TO-DO LIST.
1 > Reproduce the stretch of the essay on self-labels below from "For the record, I’ve" through "healing was possible.", word for word.
2 > Continue the essay on self-labels that appears below, starting after its last sentence.

SUPPLIED PASSAGE.
* * * * * * *
I like to call myself an introvert. I took one of those online Myers Briggs’ tests and it told me that that’s what (or who) I am. Identifying as someone who’s introverted rather than extroverted has helped me to forgive myself for not being always energized around people. It’s helped me to understand why I need my alone time, or why in the past I’ve needed to nip home between social engagements just to breathe. It’s helped me comprehend why I’m less productive than my millennial counterparts in the open-plan offices of startup culture; it’s helped me understand that I can only get into a flow when I’m shut off, even if it simply means putting headphones on in the middle of a busy cafe, ‘of’ the world but at once in a world of my own. It’s helped me to forgive myself for not making sense sometimes when I talk to people, for seeming like I’m rambling, for coming across infinitely more eloquent on paper than in person as my brain struggles to formulate and present thoughts externally.
For the record, I’ve done the Myers Briggs’ test a few more times over the course of a couple of years, and yes, I still fall on the side of introversion over extroversion, albeit not by a wide margin. I’ve done other tests that have pegged me as an “ambivert”, which I feel is a more accurate description. Between the two, these labels have served a purpose.
Before this, and actually resulting in this, came the label of “alcoholic”. It has served (and still serves in certain contexts) a great purpose in my life. The first step for me in getting sober was identifying as this – it was an overdue admission to myself; it was an opening up to this truth and to others who were in the same boat. Plus, seeing myself as the “alcoholic” involved seeing myself as a ‘sick’ person; with that came the acceptance that this wasn’t my fault, and that healing was possible.
But as time went on, I felt like I didn’t want to be the ‘sick’ person anymore; the label was limiting and stifling my growth. I’ve never wanted to be placed in a box by other people; though it was never the stigma that bothered me, the fact labels never tell a full story did. My introversion or ambiversion, my mental illness or addiction – they’re not the full story of me. And I’m terrified of being misunderstood.
I’m starting to see, though, that other people are not the ones who tell half-stories. I am. Self-narrative is so bloody alluring and easy to slip into – especially if you’re a natural storyteller, which I think most people are – but it’s dangerously restrictive once you make a habit of it. Time and time again, I’ve proved that when my hands are on the wheel, I sell myself short; the danger is that I’ll write myself into my own safe narrative and miss out on the best that life has to offer.
* * * * * * *
GIVEN RECORDS.
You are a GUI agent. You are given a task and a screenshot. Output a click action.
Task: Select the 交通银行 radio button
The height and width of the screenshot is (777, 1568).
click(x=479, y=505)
* * * * * * *
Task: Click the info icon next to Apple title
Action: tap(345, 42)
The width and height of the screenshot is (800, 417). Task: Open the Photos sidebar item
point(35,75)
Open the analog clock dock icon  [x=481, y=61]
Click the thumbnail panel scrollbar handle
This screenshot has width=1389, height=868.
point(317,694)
* * * * * * *
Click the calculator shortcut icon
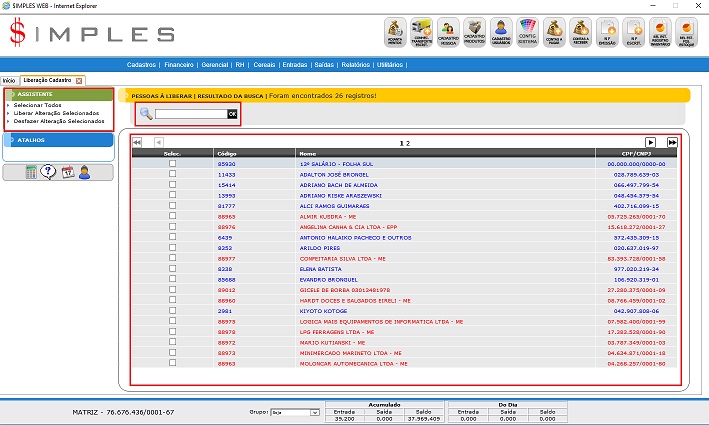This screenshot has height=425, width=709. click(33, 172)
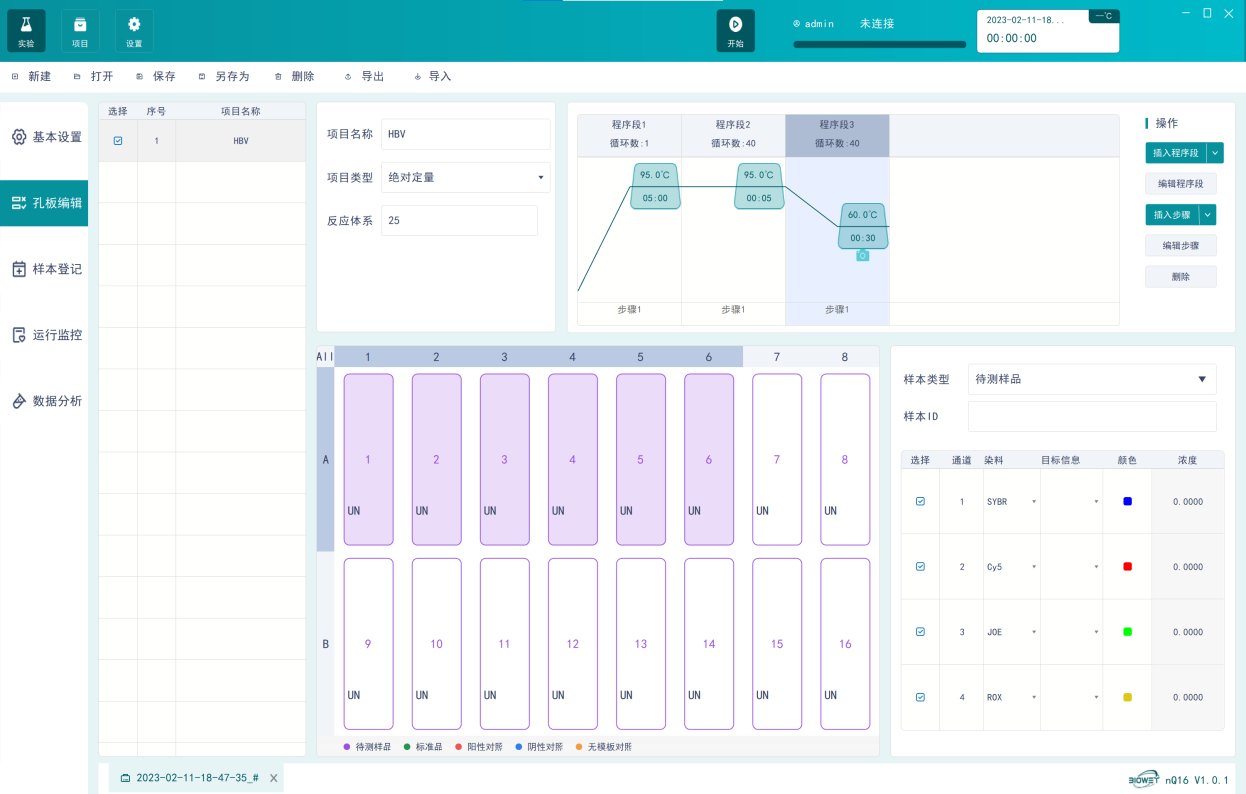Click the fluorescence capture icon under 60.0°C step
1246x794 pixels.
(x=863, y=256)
* * * * * * *
ANSWERS FOR THE TASKS.
1 >
For the record, I’ve done the Myers Briggs’ test a few more times over the course of a couple of years, and yes, I still fall on the side of introversion over extroversion, albeit not by a wide margin. I’ve done other tests that have pegged me as an “ambivert”, which I feel is a more accurate description. Between the two, these labels have served a purpose.
Before this, and actually resulting in this, came the label of “alcoholic”. It has served (and still serves in certain contexts) a great purpose in my life. The first step for me in getting sober was identifying as this – it was an overdue admission to myself; it was an opening up to this truth and to others who were in the same boat. Plus, seeing myself as the “alcoholic” involved seeing myself as a ‘sick’ person; with that came the acceptance that this wasn’t my fault, and that healing was possible.

2 >
The only thing scarier than being misunderstood is actually just being in the world, sans labels and my preconceived notions about myself. That’s big-league bravery, there.
I went to a conscious sexuality festival in Dorset last month. I was warned after I left that I should be selective about who I share my experience with because I might end up second-guessing myself, but this is a safe space.
The festival was utterly transformative. Sure, it was about sexual energy, but for me, it was more about intimacy and real connections with people than anything else. The first few days were a challenge as I struggled to put myself out there and not dip back to my dorm to avoid long conversations. I realized that people sort of scare me, still. In social settings and in conversations, I always need to know where the exits are. There’s an underlying level of anxiety that keeps me from being truly vulnerable (I know, I’m slipping into self-narrative; I should say that this is how I’ve behaved in the past).
So, I often think that I’m being vulnerable, but I have my ways of staying in the safe zone, opening up just enough to fool even myself. But the truth is that my vulnerability is so often conditional, carefully constructed and incomplete.
At this festival, I remained guarded (unbeknownst to myself) for twenty-four hours, but something broke me and woke me up, and I started to fully crack open – with this breaking came a subsequent strengthening. It was a remarkable feeling, this growing sense of power inside me and connection to something greater, and in that dual state of strength and vulnerability, I felt life flowing from its source through me and taking me with it. It was like I didn’t have to think at all, I just had to open up and drop into it.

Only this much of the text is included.